> Given records:
....

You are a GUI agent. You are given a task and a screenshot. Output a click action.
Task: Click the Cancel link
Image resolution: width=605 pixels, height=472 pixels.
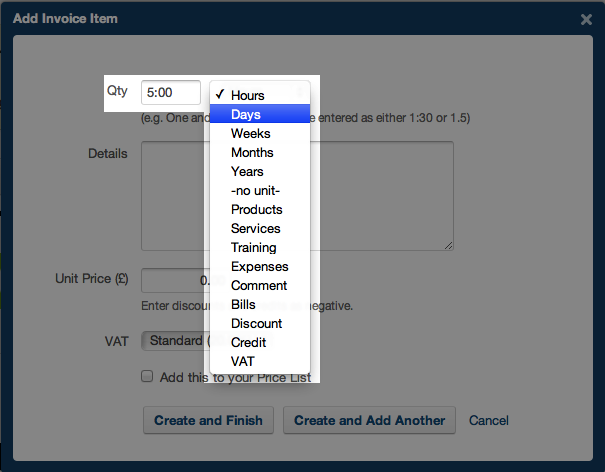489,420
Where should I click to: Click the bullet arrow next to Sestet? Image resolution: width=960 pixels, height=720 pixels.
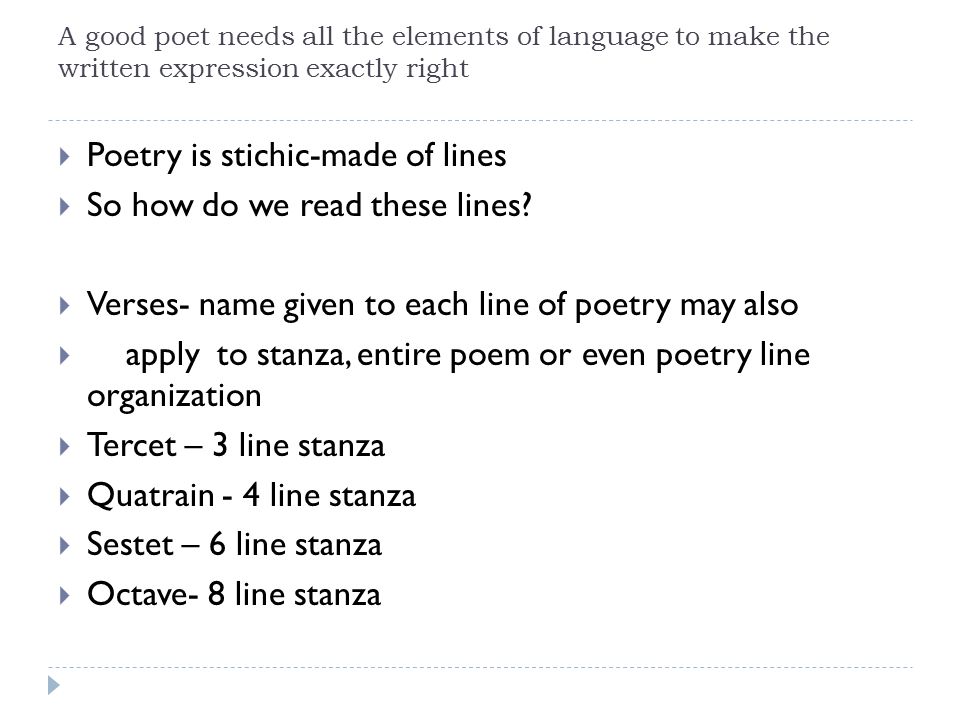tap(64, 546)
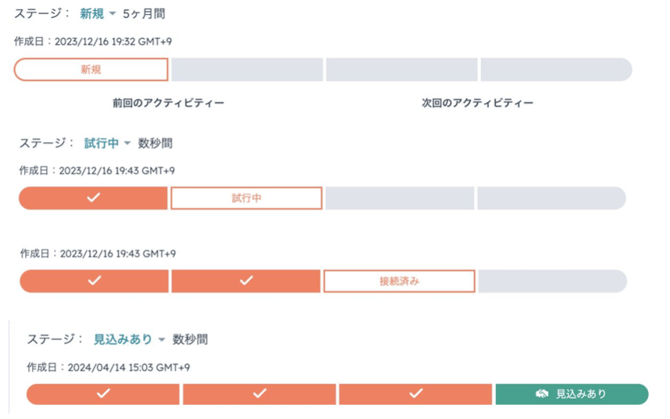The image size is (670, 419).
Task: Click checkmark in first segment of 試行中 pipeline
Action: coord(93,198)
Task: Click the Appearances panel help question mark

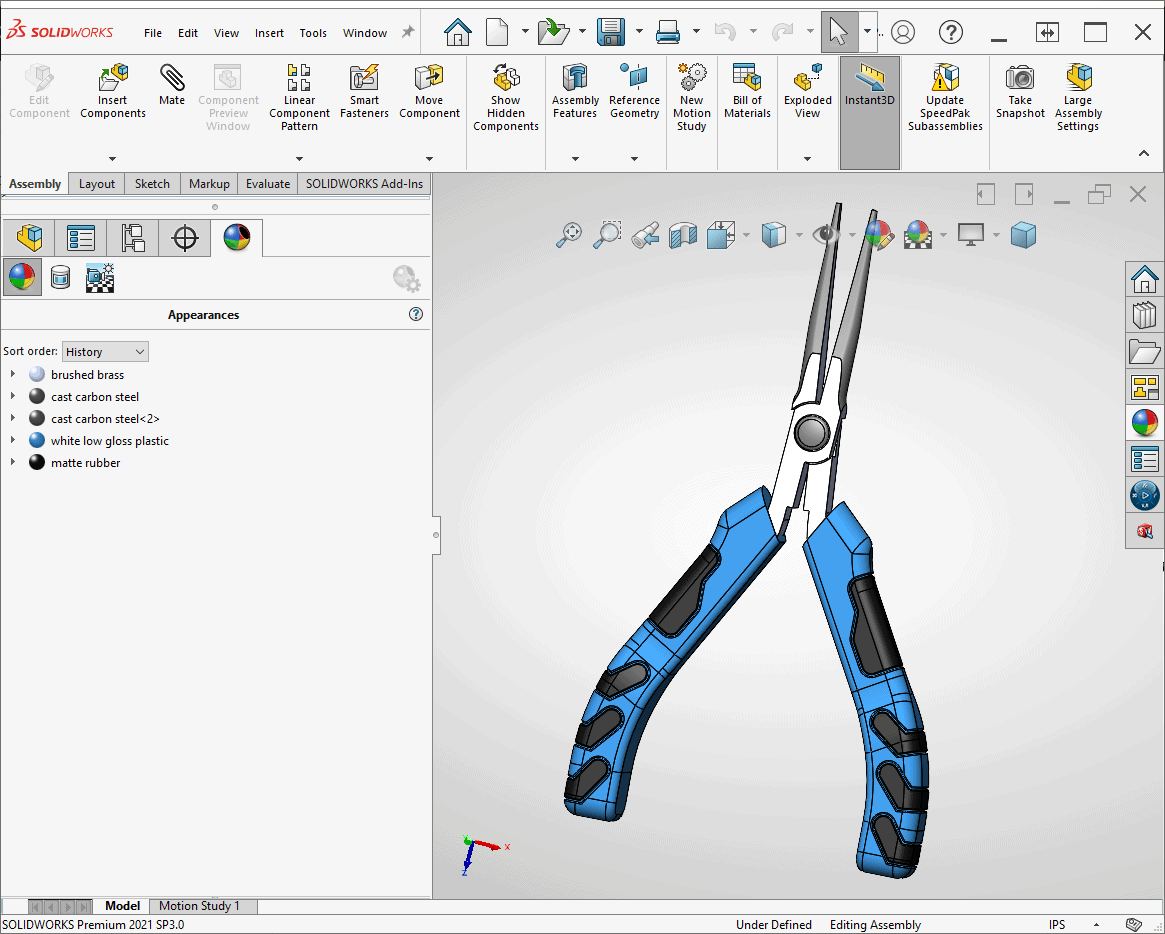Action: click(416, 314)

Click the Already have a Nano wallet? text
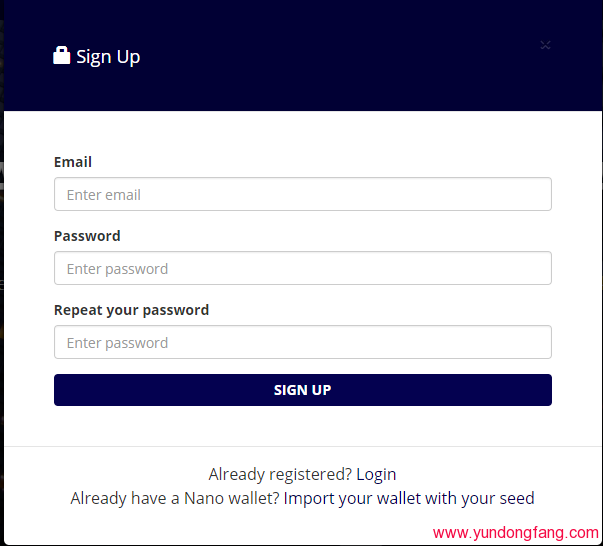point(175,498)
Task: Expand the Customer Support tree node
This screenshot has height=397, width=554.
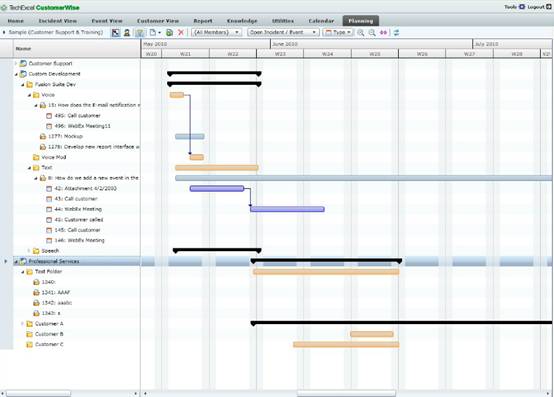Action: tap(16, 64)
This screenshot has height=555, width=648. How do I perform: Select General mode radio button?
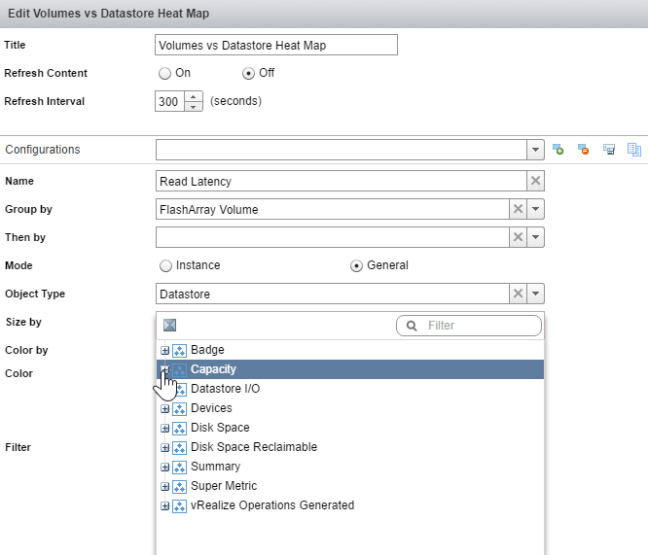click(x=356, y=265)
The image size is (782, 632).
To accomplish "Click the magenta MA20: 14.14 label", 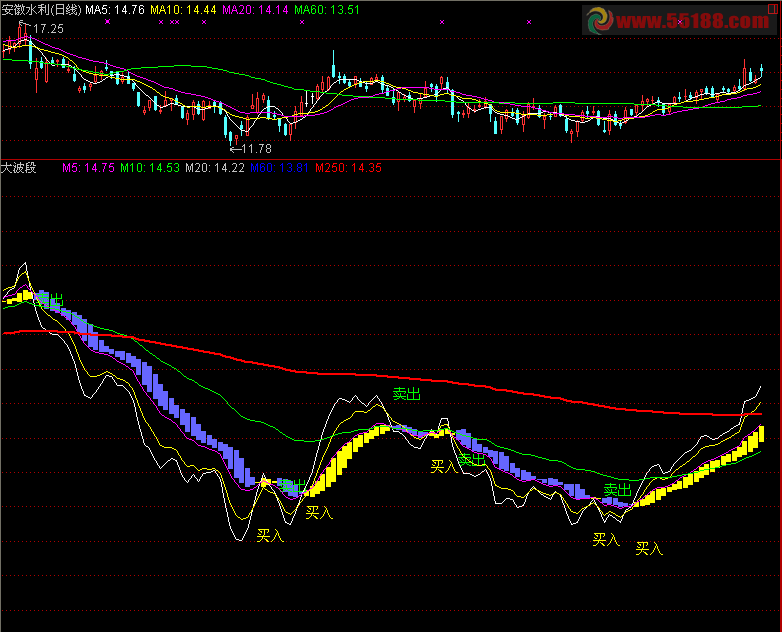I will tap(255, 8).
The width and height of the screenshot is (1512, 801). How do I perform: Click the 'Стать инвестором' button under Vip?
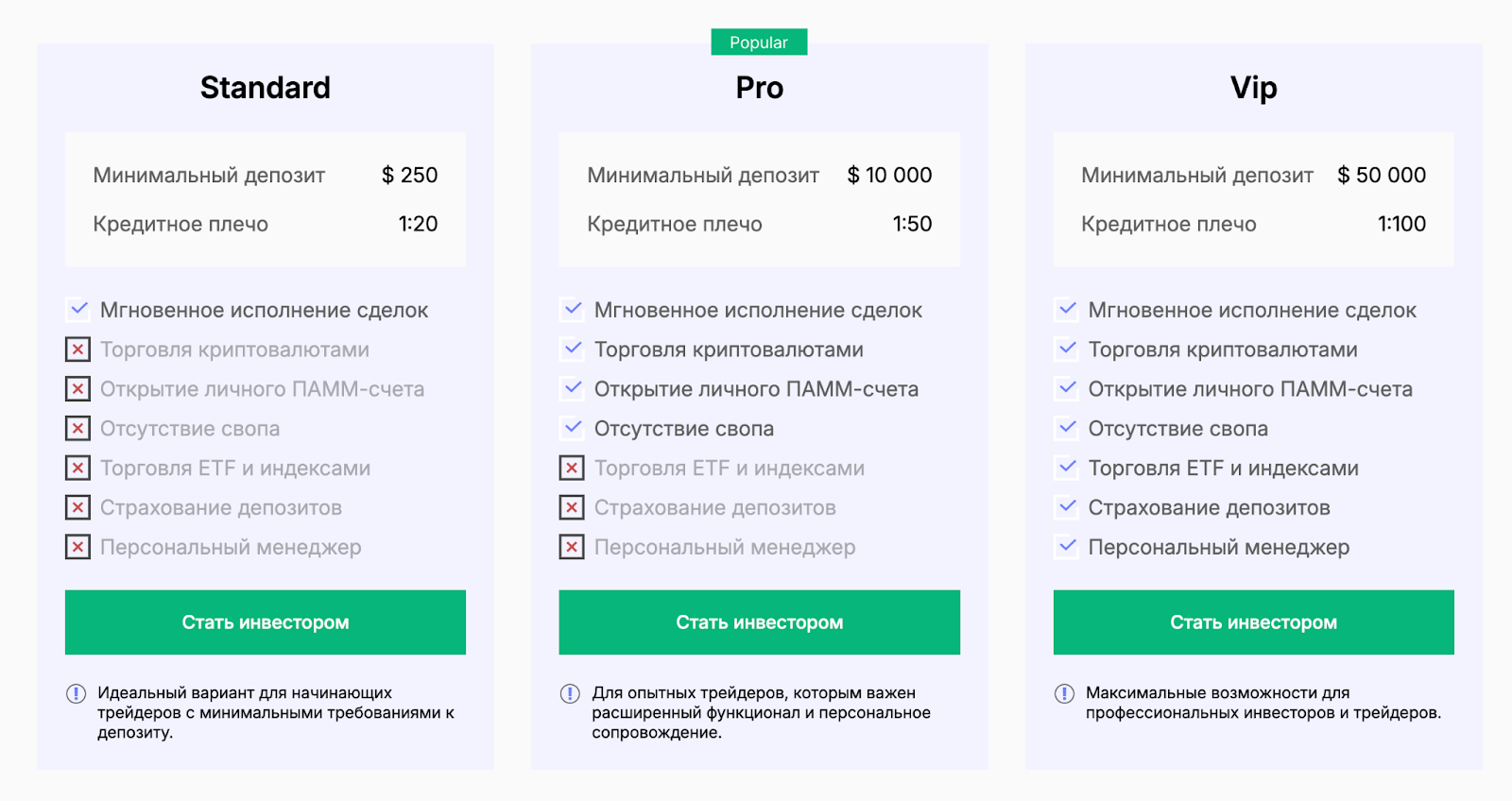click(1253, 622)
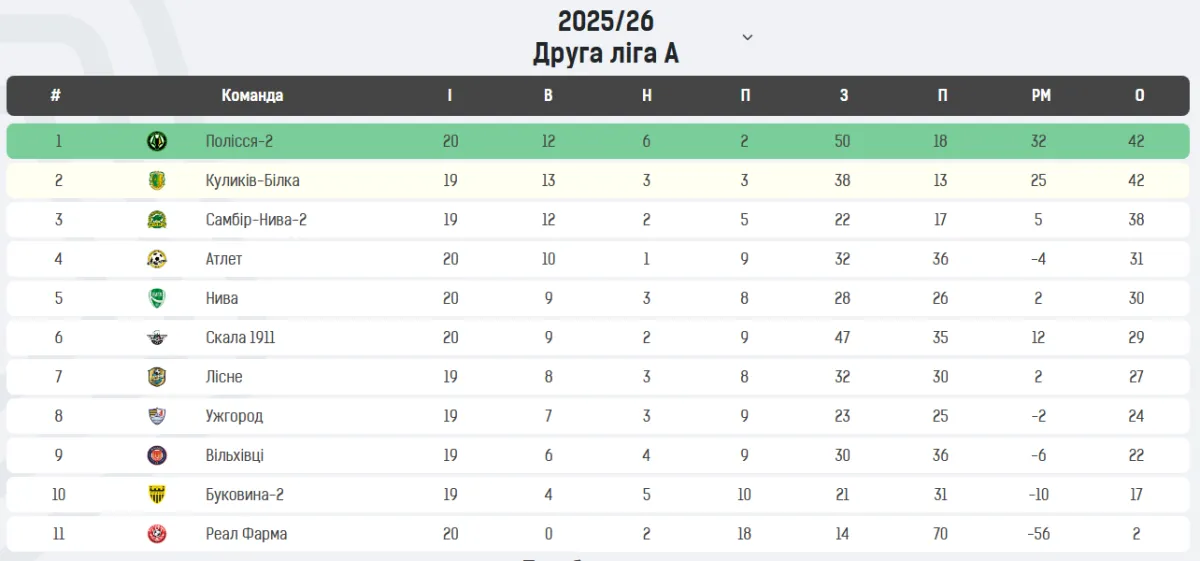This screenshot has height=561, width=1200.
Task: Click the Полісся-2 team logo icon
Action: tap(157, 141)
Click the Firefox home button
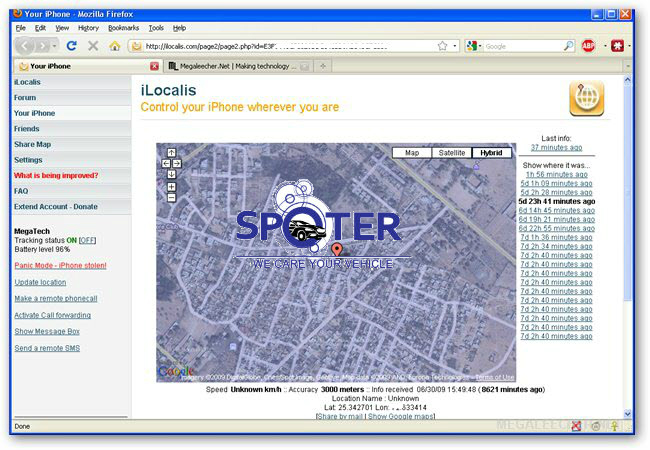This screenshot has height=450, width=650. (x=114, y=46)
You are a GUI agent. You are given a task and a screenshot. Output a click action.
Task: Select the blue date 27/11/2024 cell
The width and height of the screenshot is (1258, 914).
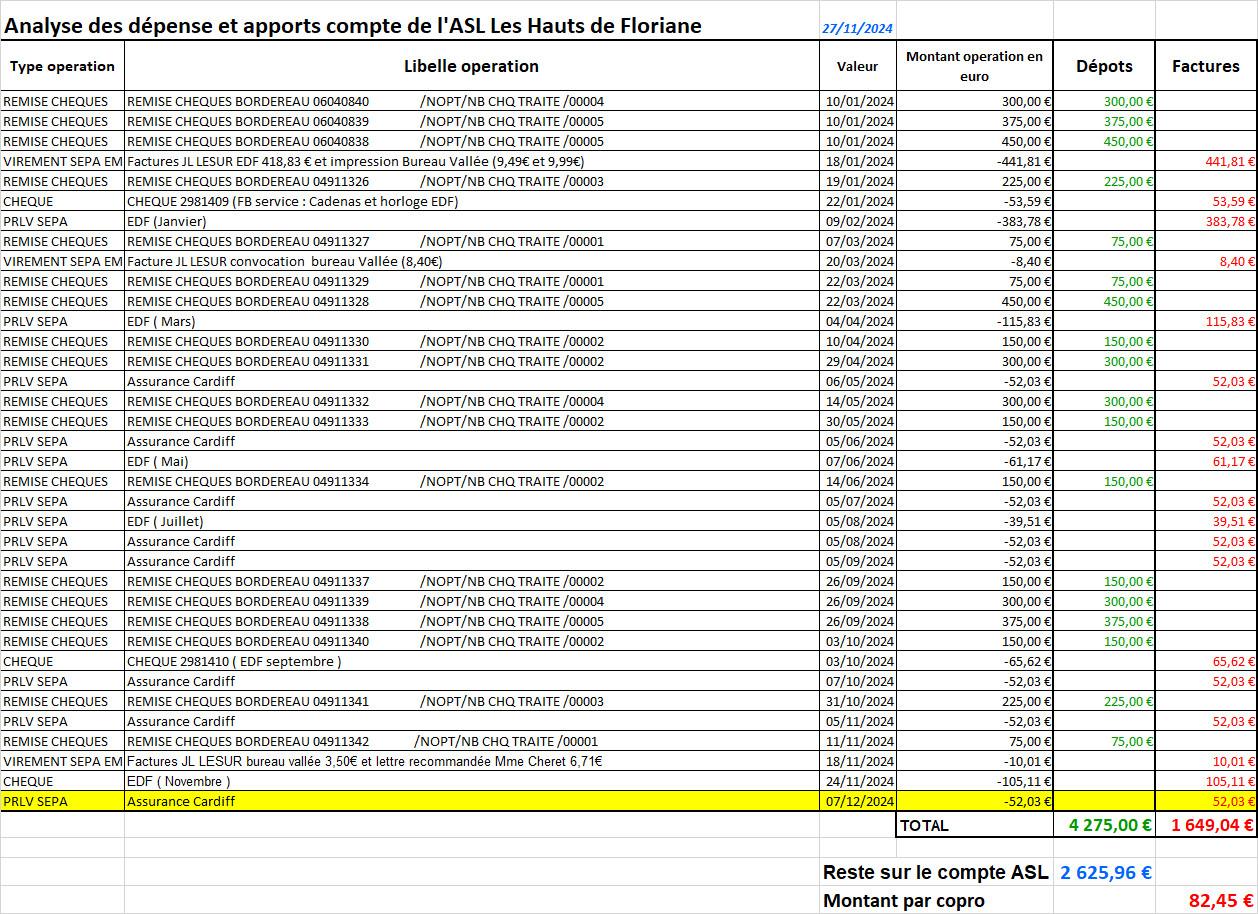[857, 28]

....

> Exercise: Your task is to repeat, word for word and with no picture, every line from the one that contains "Task: Select the blue date 27/11/2024 cell" through the last line of the data.

> Your response:
Task: Select the blue date 27/11/2024 cell
The width and height of the screenshot is (1258, 914).
[857, 28]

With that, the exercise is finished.